No cabe duda de que las normas que regulan el funcionamiento del Estado y la vida en sociedad son la columna básica para la convivencia de una comunidad, de una nación. Sin embargo, cuando la creación de normas acapara toda la atención de quienes conducen esa sociedad y se descuida la manera como se aplica ese cuerpo normativo en el día a día y la conducta de gobernantes y gobernados, lo único que se crea es un espejismo de bienestar futuro en medio de un malestar presente.
La Constitución de 1991 fue altamente renovadora para el país, trajo un conjunto de cambios destinados a forjar una sociedad más democrática, justa, equitativa y con mayor grado de libertad. También pretendió, y lo ha logrado en cierta medida, diseñar un aparato estatal más acorde con la época.
Sin embargo, poco a poco, como cuando un río va erosionando sus orillas, políticos de todo tipo empezaron a reformar y cambiar, casi que de manera clandestina, aquello de la constitución que no les convenía para sus propios intereses o adicionaron nuevas normas a su amaño. La mejor prueba de esto último fue la reforma constitucional que permitió la reelección presidencial y el intento de un nuevo cambio que permitiría un tercer mandato consecutivo del presidente.
Es claro que hay cambios legales y constitucionales que son muy útiles. No cabe duda. Sin embargo, si aquellos mismos que promueven las leyes, una vez en vigencia estas hacen todo lo que esté a su alcance para hacerles el quite o quebrantarlas, lo único que se va a generar es un estado esquizofrénico de cosas que sin remedio se va a reflejar en toda la sociedad.

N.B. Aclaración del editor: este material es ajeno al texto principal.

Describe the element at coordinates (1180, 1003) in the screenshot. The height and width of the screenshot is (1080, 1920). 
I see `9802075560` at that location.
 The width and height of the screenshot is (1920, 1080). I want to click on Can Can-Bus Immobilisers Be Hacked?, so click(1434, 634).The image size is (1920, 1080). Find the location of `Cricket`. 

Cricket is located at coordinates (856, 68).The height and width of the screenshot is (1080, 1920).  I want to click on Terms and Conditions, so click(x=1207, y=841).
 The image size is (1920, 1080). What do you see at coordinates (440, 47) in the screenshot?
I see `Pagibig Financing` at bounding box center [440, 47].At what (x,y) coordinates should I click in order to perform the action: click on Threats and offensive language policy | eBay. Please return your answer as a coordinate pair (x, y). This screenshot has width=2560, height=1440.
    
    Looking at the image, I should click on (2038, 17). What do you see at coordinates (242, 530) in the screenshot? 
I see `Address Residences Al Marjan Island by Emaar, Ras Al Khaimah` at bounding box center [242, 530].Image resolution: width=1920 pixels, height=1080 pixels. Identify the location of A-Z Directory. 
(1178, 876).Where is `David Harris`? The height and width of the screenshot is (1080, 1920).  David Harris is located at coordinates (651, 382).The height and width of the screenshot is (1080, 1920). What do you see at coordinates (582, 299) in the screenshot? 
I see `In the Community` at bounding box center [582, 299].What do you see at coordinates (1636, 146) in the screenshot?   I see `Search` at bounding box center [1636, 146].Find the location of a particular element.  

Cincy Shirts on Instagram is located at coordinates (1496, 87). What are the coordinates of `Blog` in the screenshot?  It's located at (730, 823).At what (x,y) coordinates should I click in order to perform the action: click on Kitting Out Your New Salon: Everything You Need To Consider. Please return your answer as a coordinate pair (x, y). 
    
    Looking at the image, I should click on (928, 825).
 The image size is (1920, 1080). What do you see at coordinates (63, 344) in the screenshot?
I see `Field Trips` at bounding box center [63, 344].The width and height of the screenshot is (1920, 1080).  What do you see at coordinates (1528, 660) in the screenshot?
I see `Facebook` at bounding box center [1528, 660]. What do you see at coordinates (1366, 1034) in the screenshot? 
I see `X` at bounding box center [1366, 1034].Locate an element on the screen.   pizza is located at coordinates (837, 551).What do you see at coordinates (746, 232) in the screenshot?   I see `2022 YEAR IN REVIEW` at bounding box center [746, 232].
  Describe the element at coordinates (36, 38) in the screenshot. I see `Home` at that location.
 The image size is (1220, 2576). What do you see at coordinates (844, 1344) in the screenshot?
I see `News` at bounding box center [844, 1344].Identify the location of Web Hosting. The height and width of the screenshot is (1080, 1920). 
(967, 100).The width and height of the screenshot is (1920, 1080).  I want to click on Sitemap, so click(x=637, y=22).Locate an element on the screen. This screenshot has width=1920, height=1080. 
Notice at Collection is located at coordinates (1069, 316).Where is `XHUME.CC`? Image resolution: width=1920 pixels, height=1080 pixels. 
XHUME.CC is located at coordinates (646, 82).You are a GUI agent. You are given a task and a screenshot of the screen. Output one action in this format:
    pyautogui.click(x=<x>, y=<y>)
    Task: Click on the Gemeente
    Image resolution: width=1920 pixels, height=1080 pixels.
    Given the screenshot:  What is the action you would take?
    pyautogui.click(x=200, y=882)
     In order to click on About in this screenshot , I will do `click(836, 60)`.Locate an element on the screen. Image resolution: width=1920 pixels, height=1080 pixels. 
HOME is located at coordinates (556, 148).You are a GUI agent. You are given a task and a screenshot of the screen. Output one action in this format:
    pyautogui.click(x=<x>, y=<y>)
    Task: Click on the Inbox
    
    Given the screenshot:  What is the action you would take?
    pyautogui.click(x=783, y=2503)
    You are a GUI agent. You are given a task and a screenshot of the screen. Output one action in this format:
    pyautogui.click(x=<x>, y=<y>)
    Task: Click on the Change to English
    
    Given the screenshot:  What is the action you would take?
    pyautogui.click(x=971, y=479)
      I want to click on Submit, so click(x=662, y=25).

No es gratis que estados con orden y desarrollo social, como por ejemplo los nórdicos, tengan constituciones cortas y precisas, así como cuerpos legales compactos. Por el contrario, estados en dificultades, que viven desorden y anarquía, tienen constituciones de cientos de artículos y miles y miles de leyes y decretos. Preguntémonos dónde estamos nosotros.
Por estos días, la discusión política en nuestro país se ha centrado en buena medida en la creación de un tribunal de aforados. Ha corrido mucha tinta al respecto. Y si bien el tema es delicado, pues implica definir quién juzgaría por presuntos delitos a los más altos funcionarios del Estado, también es cierto que la tensión y dificultad que genera este tema son motivadas por los intereses particulares de quienes intervienen en la discusión: gobierno, congresistas, magistrados de las cortes, fiscal y procurador. Y todos buscan sacar la mejor tajada.
Lo curioso es que en medio de tantos intereses ocultos, de tantos personalismos y verdades a medias de quienes detentan el poder público, sigue viva la ilusión de que el cambio en la constitución y la ley traerá el alivio, el orden y la felicidad. Es como un fetiche que genera adoración, una borrachera transitoria que al día siguiente tendrá que ser contrastada con el sufrimiento, desorden e infelicidad que se vive en la calle, en las ciudades, en el campo.
Las palabras no equivalen a los hechos. Son necesarias, pero no los remplazan. Necesitamos menos palabras, que sean más juiciosas, y más hechos que conscientemente procuren traer el bienestar a todos.